Willoughby Township is the rural southern portion of Niagara Falls, Ontario, between the village of Chippawa and the boundary with Fort Erie. Included is historic Navy Island in the Niagara River and the site of the Battle of Chippawa, fought between British and American forces on July 5, 1814. In 1970, most of the township merged with the city of Niagara Falls with the creation of the Regional Municipality of Niagara, ending county government in Niagara.

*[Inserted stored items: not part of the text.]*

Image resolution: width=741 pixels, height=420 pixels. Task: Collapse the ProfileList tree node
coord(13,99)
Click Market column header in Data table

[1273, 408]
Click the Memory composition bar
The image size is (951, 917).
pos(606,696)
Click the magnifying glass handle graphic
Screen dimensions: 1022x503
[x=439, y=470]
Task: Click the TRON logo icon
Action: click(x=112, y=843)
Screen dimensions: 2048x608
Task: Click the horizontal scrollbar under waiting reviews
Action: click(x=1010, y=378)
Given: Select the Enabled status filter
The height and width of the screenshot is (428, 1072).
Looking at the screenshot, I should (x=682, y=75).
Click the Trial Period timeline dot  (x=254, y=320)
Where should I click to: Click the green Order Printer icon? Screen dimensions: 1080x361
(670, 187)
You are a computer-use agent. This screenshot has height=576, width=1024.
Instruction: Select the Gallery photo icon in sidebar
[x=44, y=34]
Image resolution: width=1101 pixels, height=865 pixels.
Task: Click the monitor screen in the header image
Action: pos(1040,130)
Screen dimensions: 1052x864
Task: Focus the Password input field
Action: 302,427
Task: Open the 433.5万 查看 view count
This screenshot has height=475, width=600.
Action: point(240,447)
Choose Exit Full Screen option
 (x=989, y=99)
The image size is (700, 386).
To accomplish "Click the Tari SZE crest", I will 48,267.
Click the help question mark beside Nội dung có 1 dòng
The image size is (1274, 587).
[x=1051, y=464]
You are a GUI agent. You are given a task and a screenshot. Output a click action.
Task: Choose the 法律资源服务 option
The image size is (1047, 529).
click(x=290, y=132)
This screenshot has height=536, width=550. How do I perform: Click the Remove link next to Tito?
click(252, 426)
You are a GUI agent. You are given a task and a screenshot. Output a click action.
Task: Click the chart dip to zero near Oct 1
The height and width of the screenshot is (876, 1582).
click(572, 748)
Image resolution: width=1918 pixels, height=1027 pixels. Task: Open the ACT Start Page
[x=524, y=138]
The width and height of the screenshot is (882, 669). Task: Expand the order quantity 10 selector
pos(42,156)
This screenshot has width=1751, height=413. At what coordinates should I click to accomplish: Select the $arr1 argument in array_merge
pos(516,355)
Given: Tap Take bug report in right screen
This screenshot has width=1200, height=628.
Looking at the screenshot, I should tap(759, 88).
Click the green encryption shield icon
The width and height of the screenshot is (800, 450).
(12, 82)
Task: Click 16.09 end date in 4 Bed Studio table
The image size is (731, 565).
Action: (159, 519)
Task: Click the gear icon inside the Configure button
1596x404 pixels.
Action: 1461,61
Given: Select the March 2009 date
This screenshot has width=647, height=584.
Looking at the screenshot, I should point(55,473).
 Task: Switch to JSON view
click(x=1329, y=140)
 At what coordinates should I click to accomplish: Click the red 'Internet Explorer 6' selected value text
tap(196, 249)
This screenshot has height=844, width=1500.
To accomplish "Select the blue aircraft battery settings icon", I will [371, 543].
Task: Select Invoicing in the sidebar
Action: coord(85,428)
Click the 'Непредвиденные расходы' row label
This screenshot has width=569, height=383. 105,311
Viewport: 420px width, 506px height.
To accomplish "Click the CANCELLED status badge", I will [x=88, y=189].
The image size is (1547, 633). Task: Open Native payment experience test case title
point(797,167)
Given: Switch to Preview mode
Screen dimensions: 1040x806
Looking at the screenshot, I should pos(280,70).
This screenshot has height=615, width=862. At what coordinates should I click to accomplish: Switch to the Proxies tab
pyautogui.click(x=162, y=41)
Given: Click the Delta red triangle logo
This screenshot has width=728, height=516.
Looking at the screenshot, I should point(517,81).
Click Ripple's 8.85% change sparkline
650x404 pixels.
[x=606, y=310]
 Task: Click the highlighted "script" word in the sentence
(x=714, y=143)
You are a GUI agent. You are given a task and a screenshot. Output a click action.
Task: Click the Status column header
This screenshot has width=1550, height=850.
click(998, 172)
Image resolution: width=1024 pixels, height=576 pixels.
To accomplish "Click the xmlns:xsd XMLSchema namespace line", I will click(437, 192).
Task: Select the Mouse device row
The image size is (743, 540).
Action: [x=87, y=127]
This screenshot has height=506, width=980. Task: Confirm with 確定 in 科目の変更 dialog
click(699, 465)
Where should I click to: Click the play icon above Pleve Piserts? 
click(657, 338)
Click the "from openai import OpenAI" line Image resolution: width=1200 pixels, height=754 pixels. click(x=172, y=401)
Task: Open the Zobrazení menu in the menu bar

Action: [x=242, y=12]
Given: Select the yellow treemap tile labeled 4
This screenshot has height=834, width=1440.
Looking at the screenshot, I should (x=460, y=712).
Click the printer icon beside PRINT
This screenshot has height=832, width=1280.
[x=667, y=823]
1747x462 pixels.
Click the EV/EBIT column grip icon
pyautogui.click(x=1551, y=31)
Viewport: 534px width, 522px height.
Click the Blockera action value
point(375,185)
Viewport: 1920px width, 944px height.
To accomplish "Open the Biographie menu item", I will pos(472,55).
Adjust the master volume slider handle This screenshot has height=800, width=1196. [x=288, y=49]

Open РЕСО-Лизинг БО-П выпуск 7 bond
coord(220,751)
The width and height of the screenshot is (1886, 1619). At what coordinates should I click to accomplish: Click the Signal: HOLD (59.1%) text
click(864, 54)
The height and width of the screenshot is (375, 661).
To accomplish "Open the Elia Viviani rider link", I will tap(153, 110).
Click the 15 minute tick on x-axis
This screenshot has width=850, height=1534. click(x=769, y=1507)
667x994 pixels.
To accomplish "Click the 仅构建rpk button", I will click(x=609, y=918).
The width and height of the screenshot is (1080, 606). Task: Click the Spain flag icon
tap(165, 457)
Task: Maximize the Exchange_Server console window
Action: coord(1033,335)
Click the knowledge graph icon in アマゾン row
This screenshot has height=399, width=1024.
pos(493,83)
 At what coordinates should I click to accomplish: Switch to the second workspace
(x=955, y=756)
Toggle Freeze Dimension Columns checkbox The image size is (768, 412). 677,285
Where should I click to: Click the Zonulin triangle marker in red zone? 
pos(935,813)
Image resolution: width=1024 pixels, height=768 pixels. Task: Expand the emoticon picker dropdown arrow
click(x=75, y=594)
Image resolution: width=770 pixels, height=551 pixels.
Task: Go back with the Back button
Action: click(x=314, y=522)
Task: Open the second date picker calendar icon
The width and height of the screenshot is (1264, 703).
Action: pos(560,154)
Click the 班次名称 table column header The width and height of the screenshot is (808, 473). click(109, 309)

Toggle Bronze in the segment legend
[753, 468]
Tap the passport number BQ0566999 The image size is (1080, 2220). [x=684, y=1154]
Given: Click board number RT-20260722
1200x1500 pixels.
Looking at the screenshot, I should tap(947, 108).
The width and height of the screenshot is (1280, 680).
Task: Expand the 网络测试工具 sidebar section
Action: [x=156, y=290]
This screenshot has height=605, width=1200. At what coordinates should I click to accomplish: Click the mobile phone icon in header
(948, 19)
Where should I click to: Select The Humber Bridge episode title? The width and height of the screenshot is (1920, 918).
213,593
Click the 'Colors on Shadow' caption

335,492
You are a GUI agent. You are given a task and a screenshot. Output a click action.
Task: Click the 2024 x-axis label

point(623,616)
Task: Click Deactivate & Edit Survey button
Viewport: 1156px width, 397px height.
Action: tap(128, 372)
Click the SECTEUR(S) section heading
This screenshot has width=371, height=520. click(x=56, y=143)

European settlement began in the 1770s and 1780s, with Willoughby mostly uncleared and covered in thick forests and marshes. These first settlers were United Empire Loyalists escaping the American Revolution. More groups of pacifist Pennsylvania Dutch families arrived in the 1790s. The 19th century saw increasing settlement, mainly by German-speaking farmers from Alsace-Lorraine, Switzerland, and other German regions attracted by cheap land as well as freedom seekers travelling the Underground Railroad to escape slavery in the United States. Today settler's names continue to dot the township's roads and cemeteries. The Willoughby Township Hall opened in 1877 and is still used for community events and meetings.

The Willoughby Historical Museum has displayed the township's history since 1968 in a former school house along the riverside Niagara Parkway, three miles south of Chippawa. The Niagara Falls Museums operates this site as an organization dedicated to the area's unique history.